After we run the search engine ranking report for a benchmark measurement, we start the process of optimizing the site for those keywords that we need to make improvements. The back end or programming things we do for SEO is changing page titles, addresses, descriptions and keywords to include the terms we are targeting. This helps but is far less important than the actual html text content on your site. Therefore, we also edit the text on various pages of a site to make sure that targeted keywords/phrases are included in text and links in sufficient frequency and prominence to improve search engine ranking. Search engines like google prioritize in a hierarchal manner. They look at your home page first, with each layer of sub pages getting less rank. They also place greater emphasis on headlines (any large text) and read from top to bottom. So a large heading at the top of a page will have much greater weight then using the same term buried in the text at the bottom of a long page.

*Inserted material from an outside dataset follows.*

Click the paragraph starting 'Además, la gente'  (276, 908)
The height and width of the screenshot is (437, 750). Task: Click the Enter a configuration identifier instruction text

You cannot buy search engine rankings. The only way to improve your rankings is to have more relevant material on your site than your competition.

On the other hand, pay per click (PPC) listings, or sponsored listings such as google adwords really have no relation to content relevance beyond the buyers desire to purchase any given term. On PPC, we bid on search terms, saying how much we are willing to spend per click for each term. The more competitive a term (how many people are searching) the higher the bid required to rank highly for that term. 

We often use PPC campaigns to augment SEO. In some cases keywords are so competitive that is virtually impossible to optimize for them without adding dozens of pages of new content. In those cases, it may be much more cost effective to rely on PPC to reach people searching those terms. You can spend as little or as much you like on a PPC campaign by setting a maximum amount to be spent each day. One important thing to be aware of regarding PPC campaigns is that people tend to be more likely to click on organic search engine listings (those listings that are ranked by the search engine by virtue of their content) than they are to use the sponsored links, because they understand that organic listings are more likely to be relevant to their search. But sponsored listings will get clicks and will increase traffic on your site for sure. One major benefit of sponsored listings is you are only paying for those that actually click on or visit your site. It's like buying a yellow pages ad but only paying for those people that actually call you. Even most banner ads are priced by the number of people who view your ad, not by the number that visit your site.

We have clients like outfitters and resorts who might spend $2-3,000 on PPC and/or the $1,500 basic SEO package as per the price sheet I sent you. We have other clients like resort associations who might spend $10,000/year on either SEO or PPC. Bottom line is either SEO or PPC tend to have a much higher return on investment than traditional media.